Items:
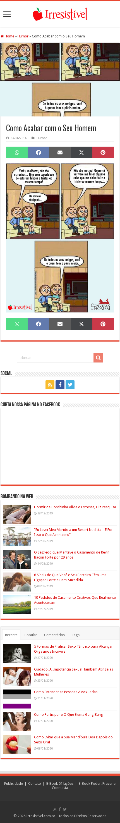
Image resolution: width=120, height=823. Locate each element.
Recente (11, 635)
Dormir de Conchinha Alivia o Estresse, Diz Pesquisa (75, 507)
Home (9, 36)
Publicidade (13, 783)
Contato (34, 783)
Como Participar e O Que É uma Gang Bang (68, 714)
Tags (76, 635)
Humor (23, 36)
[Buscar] (98, 357)
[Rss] (49, 384)
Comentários (54, 635)
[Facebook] (60, 384)
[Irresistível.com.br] (60, 13)
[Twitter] (70, 384)
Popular (31, 635)
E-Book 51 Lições (59, 783)
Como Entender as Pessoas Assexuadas (65, 692)
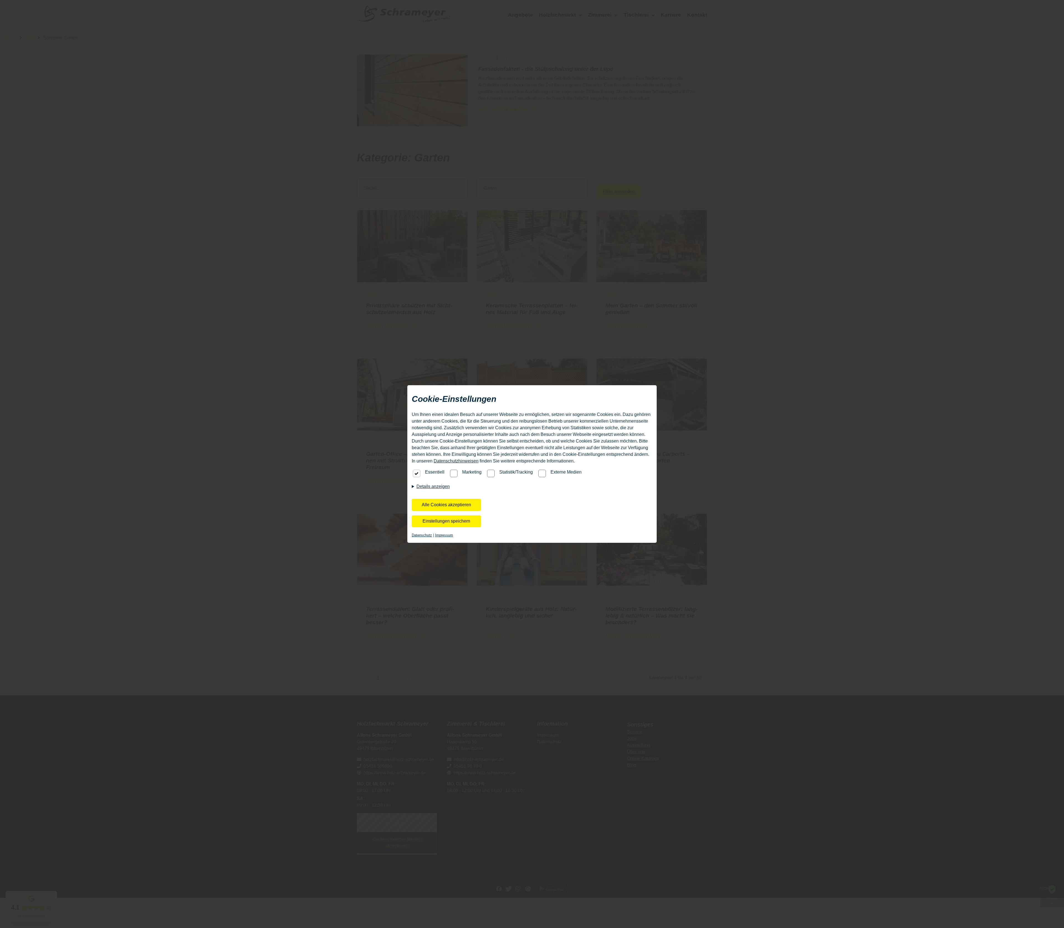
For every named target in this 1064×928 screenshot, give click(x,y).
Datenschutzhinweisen (456, 461)
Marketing (472, 472)
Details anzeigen (433, 486)
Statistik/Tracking (516, 472)
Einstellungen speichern (446, 521)
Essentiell (434, 472)
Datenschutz (422, 535)
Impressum (444, 535)
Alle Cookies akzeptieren (446, 504)
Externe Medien (566, 472)
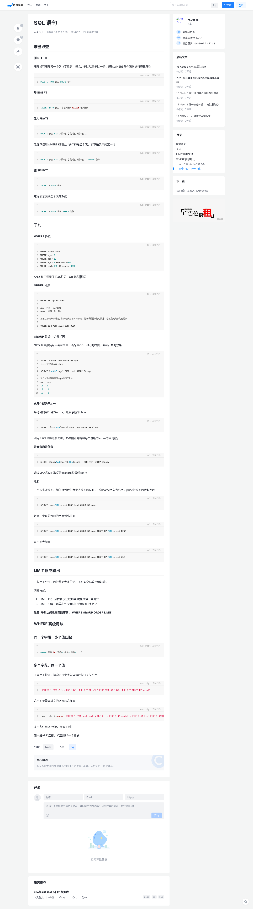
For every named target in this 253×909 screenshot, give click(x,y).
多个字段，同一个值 (190, 168)
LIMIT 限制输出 (184, 154)
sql (72, 747)
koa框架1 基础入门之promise (192, 190)
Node (48, 747)
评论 (156, 815)
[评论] (18, 40)
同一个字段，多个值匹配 (192, 164)
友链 (38, 5)
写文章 (227, 5)
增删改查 (181, 143)
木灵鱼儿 (39, 32)
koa (161, 897)
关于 (46, 5)
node (146, 897)
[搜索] (246, 902)
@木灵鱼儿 (55, 765)
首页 (29, 5)
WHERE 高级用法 (185, 159)
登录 (241, 5)
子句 (178, 148)
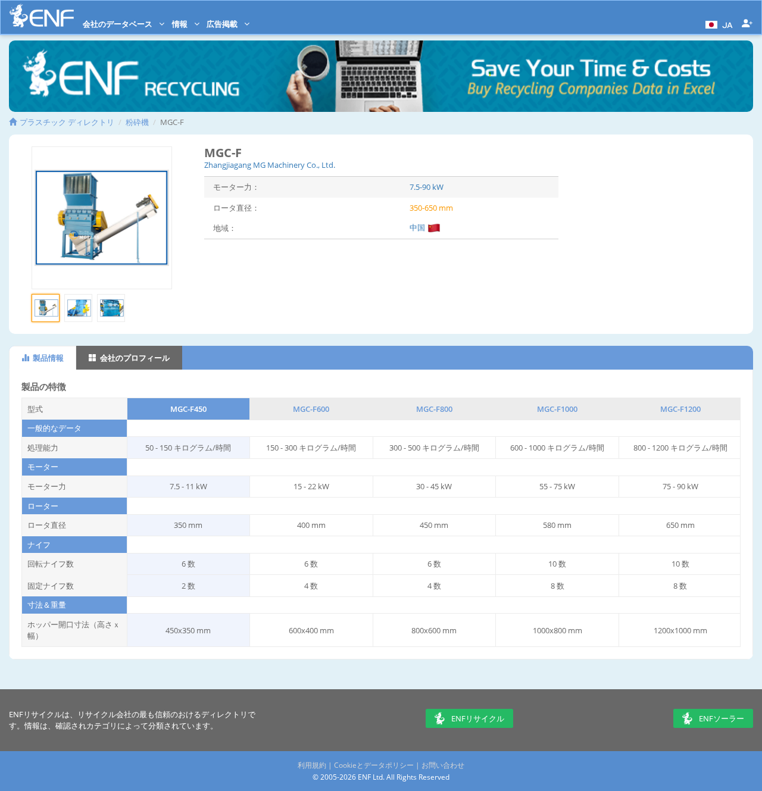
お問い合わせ (442, 765)
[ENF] (42, 16)
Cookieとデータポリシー (374, 765)
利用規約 (312, 765)
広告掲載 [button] (223, 24)
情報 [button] (180, 24)
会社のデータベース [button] (118, 24)
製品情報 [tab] (47, 357)
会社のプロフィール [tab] (134, 357)
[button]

Problem description: Please copy out the records word for word, starting at the line that contains "写文章 (227, 5)" and continuing through the end of the records. Leave the pictures out of your copy.

Exercise solution:
写文章 (227, 5)
增删改查 (181, 143)
木灵鱼儿 (39, 32)
koa (161, 897)
关于 (46, 5)
node (146, 897)
[搜索] (246, 902)
@木灵鱼儿 (55, 765)
首页 (29, 5)
WHERE 高级用法 (185, 159)
登录 (241, 5)
子句 (178, 148)
お問い合わせ (442, 765)
[ENF] (42, 16)
Cookieとデータポリシー (374, 765)
利用規約 (312, 765)
広告掲載 [button] (223, 24)
情報 [button] (180, 24)
会社のデータベース [button] (118, 24)
製品情報 [tab] (47, 357)
会社のプロフィール [tab] (134, 357)
[button]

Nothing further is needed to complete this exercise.